J.J. McDonnell & Co., Inc., also incorporates a broad spectrum of information, from the august Smithsonian Institution all the way to National Fisheries Institute, an industry lobby. “We need it all. We do it ourselves,” said Friesland. “I am hands-on. You can’t use one specific outside source; there isn’t accountability. Bottom line, does all the information make sense?
Don’t Say No
Seafood procurement may be experiencing growing pains of a burgeoning sustainability movement, but change is not going to come overnight. Seafood is a global commodity, and different countries pose different definitions of environmentally, sustainably fished or farmed seafood. Sources from the UN Food and Agricultural Organization (FAO) down to the local seafood market know that global demand for fresh, quality seafood is on the rise; FAO recently released a report projecting the world will need to quadruple the volume of farmed seafood by 2015 to meet this demand. Whether the consumer buys for a large-volume grocery chain or for a single family, the best he or she can do is make informed decisions.

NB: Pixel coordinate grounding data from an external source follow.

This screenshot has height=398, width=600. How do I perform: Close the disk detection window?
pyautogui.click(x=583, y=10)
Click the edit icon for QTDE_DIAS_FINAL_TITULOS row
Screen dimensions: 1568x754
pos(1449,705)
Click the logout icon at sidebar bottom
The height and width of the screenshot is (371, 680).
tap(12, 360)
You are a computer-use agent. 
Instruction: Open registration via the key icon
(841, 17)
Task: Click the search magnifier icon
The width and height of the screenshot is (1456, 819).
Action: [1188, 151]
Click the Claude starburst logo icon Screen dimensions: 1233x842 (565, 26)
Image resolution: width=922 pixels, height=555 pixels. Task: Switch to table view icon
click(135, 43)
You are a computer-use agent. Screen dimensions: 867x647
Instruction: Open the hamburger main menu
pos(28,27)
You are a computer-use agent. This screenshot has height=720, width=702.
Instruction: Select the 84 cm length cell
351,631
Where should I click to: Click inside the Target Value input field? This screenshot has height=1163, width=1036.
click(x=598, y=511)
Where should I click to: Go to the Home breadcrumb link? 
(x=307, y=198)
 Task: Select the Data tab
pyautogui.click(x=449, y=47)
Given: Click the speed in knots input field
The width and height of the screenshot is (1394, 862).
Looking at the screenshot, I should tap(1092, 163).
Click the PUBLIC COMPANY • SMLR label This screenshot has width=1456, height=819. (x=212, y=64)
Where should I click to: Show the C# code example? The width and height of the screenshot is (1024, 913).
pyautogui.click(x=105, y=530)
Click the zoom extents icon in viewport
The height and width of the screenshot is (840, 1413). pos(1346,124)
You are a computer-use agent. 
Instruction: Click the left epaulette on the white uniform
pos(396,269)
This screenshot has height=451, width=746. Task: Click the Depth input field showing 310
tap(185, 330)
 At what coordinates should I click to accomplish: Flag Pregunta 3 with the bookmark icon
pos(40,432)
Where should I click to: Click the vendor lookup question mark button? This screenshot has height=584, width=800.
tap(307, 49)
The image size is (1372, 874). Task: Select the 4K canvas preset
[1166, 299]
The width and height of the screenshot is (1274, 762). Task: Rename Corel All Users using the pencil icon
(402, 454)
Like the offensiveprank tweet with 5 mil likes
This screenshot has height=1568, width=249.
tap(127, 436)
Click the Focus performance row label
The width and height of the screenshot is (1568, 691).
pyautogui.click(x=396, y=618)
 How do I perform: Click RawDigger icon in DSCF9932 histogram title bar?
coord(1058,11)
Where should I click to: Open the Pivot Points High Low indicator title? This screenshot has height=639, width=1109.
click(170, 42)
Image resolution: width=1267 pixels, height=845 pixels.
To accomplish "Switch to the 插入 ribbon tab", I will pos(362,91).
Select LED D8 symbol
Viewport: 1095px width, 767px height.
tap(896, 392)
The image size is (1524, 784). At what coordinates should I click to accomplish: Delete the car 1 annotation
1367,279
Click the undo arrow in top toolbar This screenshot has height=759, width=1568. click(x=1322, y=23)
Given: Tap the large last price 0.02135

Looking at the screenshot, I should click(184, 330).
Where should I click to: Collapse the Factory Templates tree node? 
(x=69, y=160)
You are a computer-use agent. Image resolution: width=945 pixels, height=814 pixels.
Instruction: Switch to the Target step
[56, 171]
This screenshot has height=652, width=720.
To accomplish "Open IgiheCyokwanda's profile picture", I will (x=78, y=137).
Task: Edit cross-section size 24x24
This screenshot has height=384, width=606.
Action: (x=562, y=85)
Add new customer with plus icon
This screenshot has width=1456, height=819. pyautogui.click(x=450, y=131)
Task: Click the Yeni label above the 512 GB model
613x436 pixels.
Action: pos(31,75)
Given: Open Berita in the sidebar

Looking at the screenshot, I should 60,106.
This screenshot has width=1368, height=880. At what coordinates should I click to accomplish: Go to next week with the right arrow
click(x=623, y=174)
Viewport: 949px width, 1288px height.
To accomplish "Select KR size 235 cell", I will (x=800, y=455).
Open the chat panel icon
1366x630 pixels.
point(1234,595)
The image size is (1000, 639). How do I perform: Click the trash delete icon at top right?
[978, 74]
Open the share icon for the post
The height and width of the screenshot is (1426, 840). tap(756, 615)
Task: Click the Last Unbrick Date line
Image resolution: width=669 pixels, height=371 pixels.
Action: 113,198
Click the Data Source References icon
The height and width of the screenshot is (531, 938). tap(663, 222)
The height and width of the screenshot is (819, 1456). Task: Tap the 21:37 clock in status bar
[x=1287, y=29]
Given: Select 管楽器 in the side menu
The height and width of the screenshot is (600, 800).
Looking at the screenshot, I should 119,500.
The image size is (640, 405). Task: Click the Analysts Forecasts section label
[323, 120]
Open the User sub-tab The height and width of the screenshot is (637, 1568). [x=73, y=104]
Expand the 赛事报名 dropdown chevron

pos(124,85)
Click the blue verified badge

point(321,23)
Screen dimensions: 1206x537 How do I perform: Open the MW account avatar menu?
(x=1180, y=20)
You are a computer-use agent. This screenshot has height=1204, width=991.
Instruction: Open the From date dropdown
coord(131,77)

Anderson, buyer for Ahold USA, figures that if he sources from enterprises that are doing right by the fishery, the environment and the local community, positive change is inevitable. “There are a whole lot of people in this industry who care,” said Anderson. “I give my money to the guys who are doing a good job. Take hook-and-line caught cod: there is very little impact on the environment, and it is higher quality fish. It costs 20 percent more. I think we should talk to the New England Fisheries Management Council to allow [hook fishermen] more Days at Sea, give [trawl fishermen] a reason to switch their gear.”
Aside from insightful industry discussion, this year’s Seafood Summit offered two truisms to take away: the clout of being big still carries sway; and if you want to speed up change, focus on pocketbook issues.